In the linked Connect item example (better formatted in the parent blog post by Guy Glanster), the total row count for the query that returns 100 rows is reported as 300, due to the single row affected by each of the two statements in the function, on each invocation.
If the function is reduced to a single statement:
RETURN CAST(@DateTimeValue AS date);
...the count is 200 (100 rows for the outer query, plus 1 row a hundred times for the function).
DBCC UPDATEUSAGE
will not affect this. Indexes and fragmentation have no bearing either. It is simply an architectural consequence, and another reason to avoid non-inline functions.

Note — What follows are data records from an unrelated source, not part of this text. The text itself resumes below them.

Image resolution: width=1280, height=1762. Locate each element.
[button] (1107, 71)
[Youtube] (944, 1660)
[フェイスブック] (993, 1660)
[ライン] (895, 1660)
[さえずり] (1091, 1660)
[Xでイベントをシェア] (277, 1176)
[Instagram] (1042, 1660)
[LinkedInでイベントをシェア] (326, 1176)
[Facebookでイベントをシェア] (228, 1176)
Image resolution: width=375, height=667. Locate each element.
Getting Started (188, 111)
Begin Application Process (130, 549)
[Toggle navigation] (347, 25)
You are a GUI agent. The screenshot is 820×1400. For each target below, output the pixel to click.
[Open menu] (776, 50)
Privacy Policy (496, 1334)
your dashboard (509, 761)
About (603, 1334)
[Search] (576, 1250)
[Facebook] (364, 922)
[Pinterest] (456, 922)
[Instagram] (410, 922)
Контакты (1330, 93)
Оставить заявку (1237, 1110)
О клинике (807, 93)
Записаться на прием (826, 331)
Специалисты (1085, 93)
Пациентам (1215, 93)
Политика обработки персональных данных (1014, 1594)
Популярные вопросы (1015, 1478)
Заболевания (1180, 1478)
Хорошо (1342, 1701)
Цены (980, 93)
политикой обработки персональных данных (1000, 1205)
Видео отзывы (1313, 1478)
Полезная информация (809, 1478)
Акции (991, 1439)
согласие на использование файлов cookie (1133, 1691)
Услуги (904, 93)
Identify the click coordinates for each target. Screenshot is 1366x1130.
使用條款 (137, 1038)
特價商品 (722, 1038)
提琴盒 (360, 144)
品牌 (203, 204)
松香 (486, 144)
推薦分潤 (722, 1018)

* The details are rather esoteric. Broadly, for a SELECT
query, it is the number of rows seen at the root node of the plan. There is a shared memory structure involved, and nothing you can see directly in an execution plan. When a scalar function executes, it does so in a subcontext that happens to share the structure. Perhaps this is by design, it is hard to know for sure without source code access. My feeling (as stated) is that it is an unintended side effect. For DML queries, a particular plan node is assigned the job of maintaining the rows-affected count. This can differ significantly depending on the shape of the plan (for example if an OUTPUT
clause is used, or Split-Collapse update processing is employed).